Entreprises made in Nippon

Une dynastie de marchands de thé et de papier japonais installée à Odawara depuis 350 ans

Kikuchi Masanori [Profil]

La famille Ejima tient un commerce de thé et de papier japonais depuis plus de trois siècles, dans la ville située au pied du château d’Odawara, à une soixantaine de kilomètres de Tokyo. Au cours de sa longue histoire, elle a été confrontée plusieurs fois à de terribles épreuves qu’elle a réussi à surmonter en se diversifiant sans perdre pour autant l’essence de ses traditions.

Les conséquences catastrophiques du grand tremblement de terre du Kantô

En 1923, la maison Ejima a été confrontée à la pire crise de son histoire. Cette année-là en effet, la région du Kantô a été ravagée par un terrible tremblement de terre qui a fait plus de cent mille morts et de disparus à Tokyo et dans la préfecture de Kanagawa. Le point de départ du séisme se trouvant à Odawara, la ville a été très sévèrement touchée, à commencer par le magasin de la famille Ejima qui a été entièrement détruit.

« D’après ce qu’on raconte, c’est l’incendie consécutif au tremblement de terre qui a en partie anéanti l’édifice », explique Ejima Ken. « La resserre en terre (kura) et de nombreux documents datant de l’époque d’Edo ont eux aussi disparu. Nos activités ont dû être transférées pendant un certain temps dans un bâtiment provisoire. »

Ejima Ken, descendant à la dix-septième génération du fondateur d’Ejima, en train de donner des explications sur les objets relatant la longue histoire de sa famille, qui sont exposés dans son magasin.

Mais Ejima Taisuke, le successeur à la 15e génération du fondateur, ne s’est pas pour autant laissé abattre et il s’est aussitôt mis en devoir de remettre la maison de commerce sur pied. Cinq ans après la catastrophe, un nouvel édifice en bois d’un étage s’élevait à l’emplacement du précédent. Il avait été construit avec des matériaux de diverses provenances capables de résister aux secousses sismiques. Ce bâtiment d’une surface de 195 m2 avait, entre autres caractéristiques, un imposant auvent (hisashi) au niveau du rez-de-chaussée. À l’époque, la construction d’une maison en bois coûtait environ 3 000 yens mais la famille Ejima a déboursé 21 000 yens pour son nouveau magasin.

L’édifice a eu la chance de sortir intact des bombardements aériens qui ont touché Odawara pendant la Seconde Guerre mondiale. Il a aussi survécu à la bulle économique des années 1980 où beaucoup de bâtiments anciens ont été démolis. La vieille enseigne au nom d’« Ejima » qui orne le premier étage du magasin est toujours en place.
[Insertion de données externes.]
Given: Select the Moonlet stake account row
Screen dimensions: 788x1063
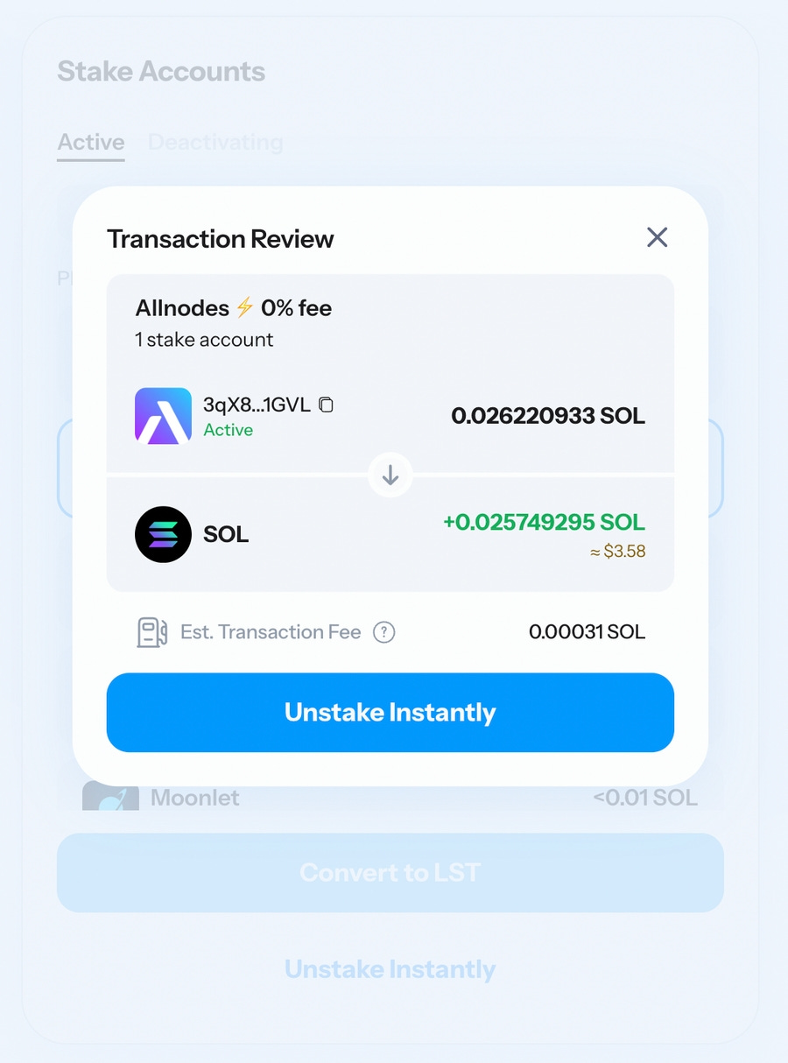Looking at the screenshot, I should click(x=390, y=798).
En 2003, Odawara a intégré ce vénérable bâtiment dans le « musée du coin de la rue » (machikado hakubutsukan) qui regroupe des échoppes et des fabriques de produits qui ont joué et jouent encore un rôle important dans l’histoire culturelle et industrielle de la ville.

Le magasin Ejima expose par ailleurs des documents qui permettent de se faire en partie une idée de son histoire. Certains des objets présentés dans des vitrines datent du XIXe et du XXe siècles, entre autres des livres de comptes, des pièces de monnaie anciennes, des ustensiles pour la cérémonie du thé, des photographies du bâtiment à diverses époques et des vêtements portés par sept artisans – plâtriers, charpentiers et autres paysagistes – impliqués dans sa construction.

Exemples des livres de comptes et autres documents historiques en parfait état exposés dans le magasin Ejima.

Après la fin de la Seconde Guerre mondiale, la maison Ejima a traversé un moment crucial de son histoire. Ejima Taisuke a été invité par des membres de sa famille à se lancer dans le commerce du gaz propane.

« À l’époque, le combustible le plus courant de l’Archipel était encore le charbon de bois mais aussitôt après la guerre, les Japonais ont commencé à utiliser le gaz propane. Mon grand-père a été le premier à en vendre à Odawara », précise Ejima Ken.

Les ventes de propane ont fait de rapide progrès durant cette période où l’on manquait cruellement de combustibles. La famille Ejima a appliqué une fois de plus la tactique dynamique de diversification des ventes à laquelle elle avait déjà eu recours à l’époque d’Edo, en commercialisant du papier japonais après avoir commencé par le sel, puis plus tard, en se mettant à vendre du thé. À l’heure actuelle, c’est la société Marue – une filiale familiale installée elle aussi à Odawara – qui est chargée de la vente du propane, le magasin Ejima constituant une de ses branches d’activité. Ejima Ken, qui a pris la tête de l’entreprise familiale il y a 25 ans, à la mort de son père Ejima Yasushi, est à la fois directeur de Marue et directeur commercial d’Ejima.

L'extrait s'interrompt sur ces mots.